▸ QUESTÃO BREVE
No trecho sobre a crise na Venezuela, quantos anos durou a hegemonia chavista no Legislativo antes de a oposição assumir o controle?

A Venezuela vive há anos uma crise socioeconômica, de inflação em três dígitos e desabastecimento superior a metade da cesta básica. Da economia, essa situação grave cada vez mais contamina a política e a institucionalidade. O diálogo interno entre governo e oposição inexiste. Desde que a oposição assumiu o controle do Legislativo, após hegemonia chavista de 17 anos, registra-se um confronto de poderes na Venezuela, o que motivou até o pedido do Legislativo de intervenção da Organização dos Estados Americanos (OEA). O secretário-geral da OEA, o uruguaio Luis Almagro, cogita possível mediação, mas ressalva ainda não ter recebido proposta formal.
AS DIFERENTES ESTRATÉGIAS
A “tática mista” da oposição venezuelana é prova de que está unida quanto ao objetivo de afastar o chavismo. Está desunida, porém, na forma de fazê-lo, em mais uma demonstração de como é tradicional e intensamente fracionada. Veja as alternativas e quem as defende.

▸ MATERIAL DE ORIGEM

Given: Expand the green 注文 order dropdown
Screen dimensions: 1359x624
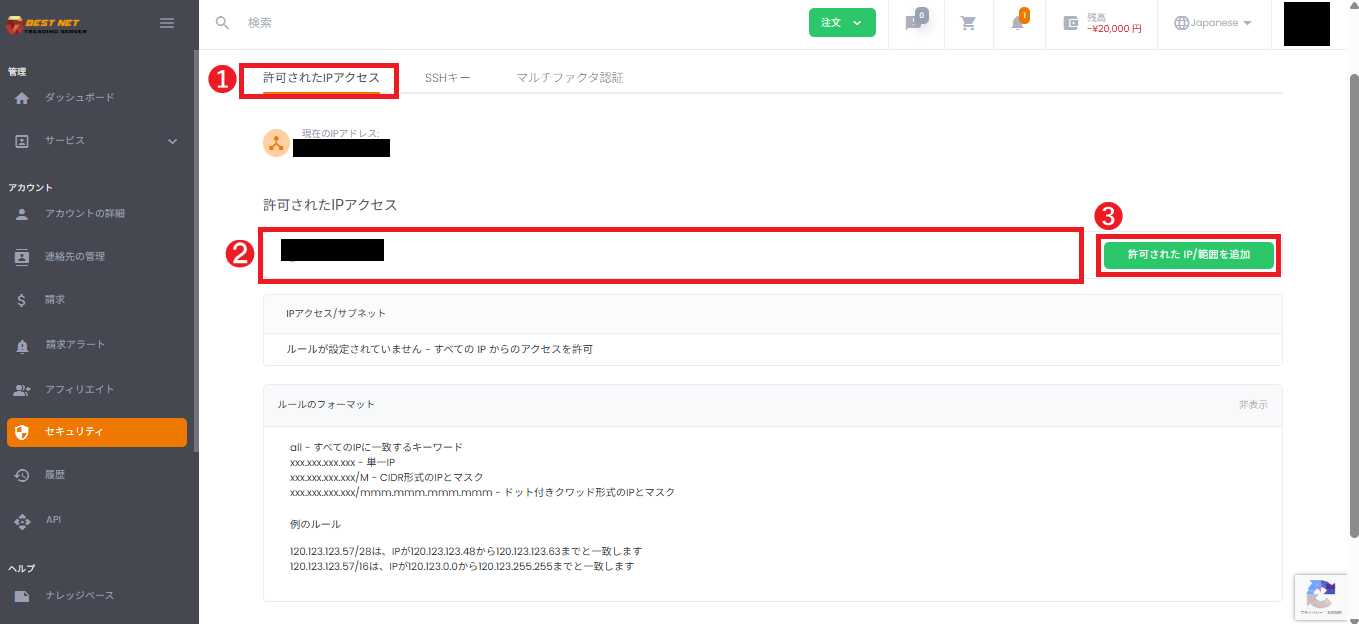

▸ SOLUÇÃO DA TAREFA
A hegemonia chavista durou 17 anos.